Records shown >>
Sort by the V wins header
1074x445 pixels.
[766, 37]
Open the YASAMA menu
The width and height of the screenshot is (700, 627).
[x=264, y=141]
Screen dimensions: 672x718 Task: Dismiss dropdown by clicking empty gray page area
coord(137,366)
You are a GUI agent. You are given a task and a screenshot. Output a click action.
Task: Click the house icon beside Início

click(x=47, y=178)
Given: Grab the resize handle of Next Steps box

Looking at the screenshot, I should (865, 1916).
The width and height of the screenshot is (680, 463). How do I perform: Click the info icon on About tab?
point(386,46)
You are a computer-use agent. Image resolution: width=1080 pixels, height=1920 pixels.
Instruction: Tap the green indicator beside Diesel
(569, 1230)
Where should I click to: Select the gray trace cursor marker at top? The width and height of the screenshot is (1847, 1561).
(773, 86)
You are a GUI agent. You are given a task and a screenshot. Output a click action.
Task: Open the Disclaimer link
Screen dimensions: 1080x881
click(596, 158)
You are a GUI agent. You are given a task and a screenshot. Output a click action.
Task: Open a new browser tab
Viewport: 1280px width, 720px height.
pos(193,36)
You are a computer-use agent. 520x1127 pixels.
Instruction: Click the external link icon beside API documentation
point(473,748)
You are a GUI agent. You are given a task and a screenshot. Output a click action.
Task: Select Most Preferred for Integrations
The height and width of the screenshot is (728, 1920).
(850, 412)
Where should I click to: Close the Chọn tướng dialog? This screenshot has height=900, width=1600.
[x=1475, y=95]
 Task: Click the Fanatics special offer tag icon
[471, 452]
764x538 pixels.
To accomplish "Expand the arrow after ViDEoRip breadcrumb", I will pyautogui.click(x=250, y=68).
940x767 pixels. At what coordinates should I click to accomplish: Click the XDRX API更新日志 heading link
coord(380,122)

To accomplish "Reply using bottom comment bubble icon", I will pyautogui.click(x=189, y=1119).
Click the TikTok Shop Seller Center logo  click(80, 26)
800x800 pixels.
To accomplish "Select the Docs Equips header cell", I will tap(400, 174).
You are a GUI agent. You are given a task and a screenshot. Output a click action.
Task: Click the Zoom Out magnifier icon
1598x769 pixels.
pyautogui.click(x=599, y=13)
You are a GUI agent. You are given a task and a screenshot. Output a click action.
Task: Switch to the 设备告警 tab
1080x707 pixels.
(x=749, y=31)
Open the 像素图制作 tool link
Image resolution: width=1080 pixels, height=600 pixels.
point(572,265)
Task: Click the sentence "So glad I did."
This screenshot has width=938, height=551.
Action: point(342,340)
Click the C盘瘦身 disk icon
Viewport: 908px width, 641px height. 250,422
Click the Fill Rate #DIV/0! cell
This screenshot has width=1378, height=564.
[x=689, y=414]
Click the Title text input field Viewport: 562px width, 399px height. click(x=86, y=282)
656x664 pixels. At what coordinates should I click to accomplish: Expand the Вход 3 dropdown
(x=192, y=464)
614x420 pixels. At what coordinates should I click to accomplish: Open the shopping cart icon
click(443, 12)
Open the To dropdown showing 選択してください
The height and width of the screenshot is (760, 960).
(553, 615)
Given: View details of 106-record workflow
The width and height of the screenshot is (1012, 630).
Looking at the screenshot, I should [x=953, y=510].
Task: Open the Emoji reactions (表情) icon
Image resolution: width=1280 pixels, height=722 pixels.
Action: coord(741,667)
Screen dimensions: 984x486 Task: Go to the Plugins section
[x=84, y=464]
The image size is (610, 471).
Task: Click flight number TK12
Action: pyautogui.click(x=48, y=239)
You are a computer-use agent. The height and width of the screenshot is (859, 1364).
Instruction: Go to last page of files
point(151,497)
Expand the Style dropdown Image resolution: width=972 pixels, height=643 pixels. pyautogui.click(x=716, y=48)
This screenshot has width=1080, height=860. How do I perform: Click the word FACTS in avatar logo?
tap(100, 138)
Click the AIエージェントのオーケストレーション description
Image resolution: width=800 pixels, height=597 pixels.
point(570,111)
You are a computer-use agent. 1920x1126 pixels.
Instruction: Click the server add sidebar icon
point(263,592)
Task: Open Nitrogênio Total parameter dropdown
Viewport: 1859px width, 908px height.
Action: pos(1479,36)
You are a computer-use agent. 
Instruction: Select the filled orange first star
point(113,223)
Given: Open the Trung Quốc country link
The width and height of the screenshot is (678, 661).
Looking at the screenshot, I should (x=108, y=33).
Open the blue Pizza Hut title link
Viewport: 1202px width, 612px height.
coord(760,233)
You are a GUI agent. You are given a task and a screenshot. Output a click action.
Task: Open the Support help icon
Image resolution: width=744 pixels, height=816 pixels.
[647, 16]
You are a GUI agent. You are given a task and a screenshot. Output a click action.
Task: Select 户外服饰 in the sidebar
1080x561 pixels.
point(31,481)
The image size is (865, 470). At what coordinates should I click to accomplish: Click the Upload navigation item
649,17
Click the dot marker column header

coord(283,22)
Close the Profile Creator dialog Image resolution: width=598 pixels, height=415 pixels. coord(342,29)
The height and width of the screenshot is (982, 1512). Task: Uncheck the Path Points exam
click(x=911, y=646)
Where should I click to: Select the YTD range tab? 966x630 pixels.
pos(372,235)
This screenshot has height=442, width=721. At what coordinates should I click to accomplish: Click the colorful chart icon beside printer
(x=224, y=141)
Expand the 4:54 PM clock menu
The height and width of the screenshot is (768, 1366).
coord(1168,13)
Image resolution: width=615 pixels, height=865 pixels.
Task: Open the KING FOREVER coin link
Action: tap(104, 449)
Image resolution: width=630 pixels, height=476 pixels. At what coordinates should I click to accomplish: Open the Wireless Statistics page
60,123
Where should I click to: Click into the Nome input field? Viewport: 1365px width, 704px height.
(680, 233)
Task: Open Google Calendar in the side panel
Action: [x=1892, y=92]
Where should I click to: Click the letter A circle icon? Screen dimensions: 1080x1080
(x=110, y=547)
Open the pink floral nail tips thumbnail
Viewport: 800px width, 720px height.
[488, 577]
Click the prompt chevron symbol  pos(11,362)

Instructions to follow >> Transcribe the listing. Every line must match exactly.

Answer for this exercise >>
Sort by the V wins header
1074x445 pixels.
[766, 37]
Open the YASAMA menu
The width and height of the screenshot is (700, 627).
[x=264, y=141]
Screen dimensions: 672x718 Task: Dismiss dropdown by clicking empty gray page area
coord(137,366)
You are a GUI agent. You are given a task and a screenshot. Output a click action.
Task: Click the house icon beside Início

click(x=47, y=178)
Given: Grab the resize handle of Next Steps box

Looking at the screenshot, I should (865, 1916).
The width and height of the screenshot is (680, 463). How do I perform: Click the info icon on About tab?
point(386,46)
You are a computer-use agent. Image resolution: width=1080 pixels, height=1920 pixels.
Instruction: Tap the green indicator beside Diesel
(569, 1230)
Where should I click to: Select the gray trace cursor marker at top? The width and height of the screenshot is (1847, 1561).
(773, 86)
You are a GUI agent. You are given a task and a screenshot. Output a click action.
Task: Open the Disclaimer link
Screen dimensions: 1080x881
click(596, 158)
You are a GUI agent. You are given a task and a screenshot. Output a click action.
Task: Open a new browser tab
Viewport: 1280px width, 720px height.
pos(193,36)
You are a computer-use agent. 520x1127 pixels.
Instruction: Click the external link icon beside API documentation
point(473,748)
You are a GUI agent. You are given a task and a screenshot. Output a click action.
Task: Select Most Preferred for Integrations
The height and width of the screenshot is (728, 1920).
(850, 412)
Where should I click to: Close the Chọn tướng dialog? This screenshot has height=900, width=1600.
[x=1475, y=95]
 Task: Click the Fanatics special offer tag icon
[471, 452]
764x538 pixels.
To accomplish "Expand the arrow after ViDEoRip breadcrumb", I will pyautogui.click(x=250, y=68).
940x767 pixels. At what coordinates should I click to accomplish: Click the XDRX API更新日志 heading link
coord(380,122)

To accomplish "Reply using bottom comment bubble icon", I will pyautogui.click(x=189, y=1119).
Click the TikTok Shop Seller Center logo  click(80, 26)
800x800 pixels.
To accomplish "Select the Docs Equips header cell", I will tap(400, 174).
You are a GUI agent. You are given a task and a screenshot. Output a click action.
Task: Click the Zoom Out magnifier icon
1598x769 pixels.
pyautogui.click(x=599, y=13)
You are a GUI agent. You are given a task and a screenshot. Output a click action.
Task: Switch to the 设备告警 tab
1080x707 pixels.
(x=749, y=31)
Open the 像素图制作 tool link
Image resolution: width=1080 pixels, height=600 pixels.
point(572,265)
Task: Click the sentence "So glad I did."
This screenshot has width=938, height=551.
Action: point(342,340)
Click the C盘瘦身 disk icon
Viewport: 908px width, 641px height. 250,422
Click the Fill Rate #DIV/0! cell
This screenshot has width=1378, height=564.
[x=689, y=414]
Click the Title text input field Viewport: 562px width, 399px height. click(x=86, y=282)
656x664 pixels. At what coordinates should I click to accomplish: Expand the Вход 3 dropdown
(x=192, y=464)
614x420 pixels. At what coordinates should I click to accomplish: Open the shopping cart icon
click(443, 12)
Open the To dropdown showing 選択してください
The height and width of the screenshot is (760, 960).
(553, 615)
Given: View details of 106-record workflow
The width and height of the screenshot is (1012, 630).
Looking at the screenshot, I should [x=953, y=510].
Task: Open the Emoji reactions (表情) icon
Image resolution: width=1280 pixels, height=722 pixels.
Action: coord(741,667)
Screen dimensions: 984x486 Task: Go to the Plugins section
[x=84, y=464]
The image size is (610, 471).
Task: Click flight number TK12
Action: pyautogui.click(x=48, y=239)
You are a computer-use agent. The height and width of the screenshot is (859, 1364).
Instruction: Go to last page of files
point(151,497)
Expand the Style dropdown Image resolution: width=972 pixels, height=643 pixels. pyautogui.click(x=716, y=48)
This screenshot has width=1080, height=860. How do I perform: Click the word FACTS in avatar logo?
tap(100, 138)
Click the AIエージェントのオーケストレーション description
Image resolution: width=800 pixels, height=597 pixels.
point(570,111)
You are a computer-use agent. 1920x1126 pixels.
Instruction: Click the server add sidebar icon
point(263,592)
Task: Open Nitrogênio Total parameter dropdown
Viewport: 1859px width, 908px height.
Action: pos(1479,36)
You are a computer-use agent. 
Instruction: Select the filled orange first star
point(113,223)
Given: Open the Trung Quốc country link
The width and height of the screenshot is (678, 661).
Looking at the screenshot, I should (x=108, y=33).
Open the blue Pizza Hut title link
Viewport: 1202px width, 612px height.
coord(760,233)
You are a GUI agent. You are given a task and a screenshot. Output a click action.
Task: Open the Support help icon
Image resolution: width=744 pixels, height=816 pixels.
[647, 16]
You are a GUI agent. You are given a task and a screenshot. Output a click action.
Task: Select 户外服饰 in the sidebar
1080x561 pixels.
point(31,481)
The image size is (865, 470). At what coordinates should I click to accomplish: Click the Upload navigation item
649,17
Click the dot marker column header

coord(283,22)
Close the Profile Creator dialog Image resolution: width=598 pixels, height=415 pixels. coord(342,29)
The height and width of the screenshot is (982, 1512). Task: Uncheck the Path Points exam
click(x=911, y=646)
Where should I click to: Select the YTD range tab? 966x630 pixels.
pos(372,235)
This screenshot has height=442, width=721. At what coordinates should I click to accomplish: Click the colorful chart icon beside printer
(x=224, y=141)
Expand the 4:54 PM clock menu
The height and width of the screenshot is (768, 1366).
coord(1168,13)
Image resolution: width=615 pixels, height=865 pixels.
Task: Open the KING FOREVER coin link
Action: tap(104, 449)
Image resolution: width=630 pixels, height=476 pixels. At what coordinates should I click to accomplish: Open the Wireless Statistics page
60,123
Where should I click to: Click into the Nome input field? Viewport: 1365px width, 704px height.
(680, 233)
Task: Open Google Calendar in the side panel
Action: [x=1892, y=92]
Where should I click to: Click the letter A circle icon? Screen dimensions: 1080x1080
(x=110, y=547)
Open the pink floral nail tips thumbnail
Viewport: 800px width, 720px height.
[488, 577]
Click the prompt chevron symbol  pos(11,362)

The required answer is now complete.